Голое гибкое тело ужом выскользнуло из воды…
Если бы лёд вновь затрещал, дело могло стать нешуточным. Пришлось бы и дальше откалывать пласт за пластом, ища, пока не попадётся место покрепче. Такого места могло не случиться до берега, а берег был неблизко. «Вот так и находят порой дурня-рыболова — плавучим бревном вмёрзшего…»
По счастью, лёд его пожалел — выдюжил. Парень окончательно выбрался из воды, животом лёг на лыжи.

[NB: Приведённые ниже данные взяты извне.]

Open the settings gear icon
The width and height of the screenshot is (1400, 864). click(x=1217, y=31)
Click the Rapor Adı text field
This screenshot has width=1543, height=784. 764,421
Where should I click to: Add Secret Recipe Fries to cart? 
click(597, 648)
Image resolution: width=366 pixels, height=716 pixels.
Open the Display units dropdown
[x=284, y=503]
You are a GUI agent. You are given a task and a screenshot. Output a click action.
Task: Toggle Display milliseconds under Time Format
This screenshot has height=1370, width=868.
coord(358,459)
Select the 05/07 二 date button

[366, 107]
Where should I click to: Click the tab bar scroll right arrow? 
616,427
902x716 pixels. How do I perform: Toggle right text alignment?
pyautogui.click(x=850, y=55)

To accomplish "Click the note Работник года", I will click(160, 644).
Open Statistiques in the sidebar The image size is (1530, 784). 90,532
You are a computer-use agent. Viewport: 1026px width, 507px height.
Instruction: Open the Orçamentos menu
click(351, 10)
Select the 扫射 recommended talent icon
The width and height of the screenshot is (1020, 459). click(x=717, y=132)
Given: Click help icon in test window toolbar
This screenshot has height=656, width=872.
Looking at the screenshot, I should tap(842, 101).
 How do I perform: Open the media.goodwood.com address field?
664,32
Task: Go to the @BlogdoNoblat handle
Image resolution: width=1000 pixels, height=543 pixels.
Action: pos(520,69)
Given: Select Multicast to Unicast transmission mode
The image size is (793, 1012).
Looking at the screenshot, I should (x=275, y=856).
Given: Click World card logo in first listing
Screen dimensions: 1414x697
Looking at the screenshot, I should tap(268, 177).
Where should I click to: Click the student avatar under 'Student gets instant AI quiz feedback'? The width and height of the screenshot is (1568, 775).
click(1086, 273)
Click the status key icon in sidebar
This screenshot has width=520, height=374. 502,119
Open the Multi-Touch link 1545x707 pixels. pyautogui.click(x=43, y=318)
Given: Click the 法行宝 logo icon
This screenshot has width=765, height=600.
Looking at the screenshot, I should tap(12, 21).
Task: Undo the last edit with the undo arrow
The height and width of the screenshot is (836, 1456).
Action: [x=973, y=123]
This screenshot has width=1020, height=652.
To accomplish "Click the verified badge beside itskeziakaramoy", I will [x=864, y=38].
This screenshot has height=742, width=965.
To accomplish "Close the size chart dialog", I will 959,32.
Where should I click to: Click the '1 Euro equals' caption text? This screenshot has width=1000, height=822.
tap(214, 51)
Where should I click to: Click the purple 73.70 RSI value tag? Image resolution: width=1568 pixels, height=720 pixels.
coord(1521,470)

И, как был нагишом, медленно-медленно пополз на них, точно на санках, прочь от чёрного, жадно раскрытого, исходящего паром рта полыньи… Лёд держал.
«Спасибо, батюшка Водяной… Коли вправду помиловал…»
Не ощущая холода, Твердолюб подполз к раскиданным пожиткам, связал их верёвкой, взял в зубы конец. И тогда уже направился к берегу. Только саженей через десять, когда лёд перестал зловеще потрескивать, он позволил себе вздохнуть с облегчением. Встал на лыжи как полагалось — и пошёл, волоча на верёвке поклажу. Тут до него добрался холод, но Твердолюб знал, что прежде берега не замёрзнет. А там — разведёт костерок, согреется и обсушится. И никто и не сведает про его срам, доколе сам не расскажет.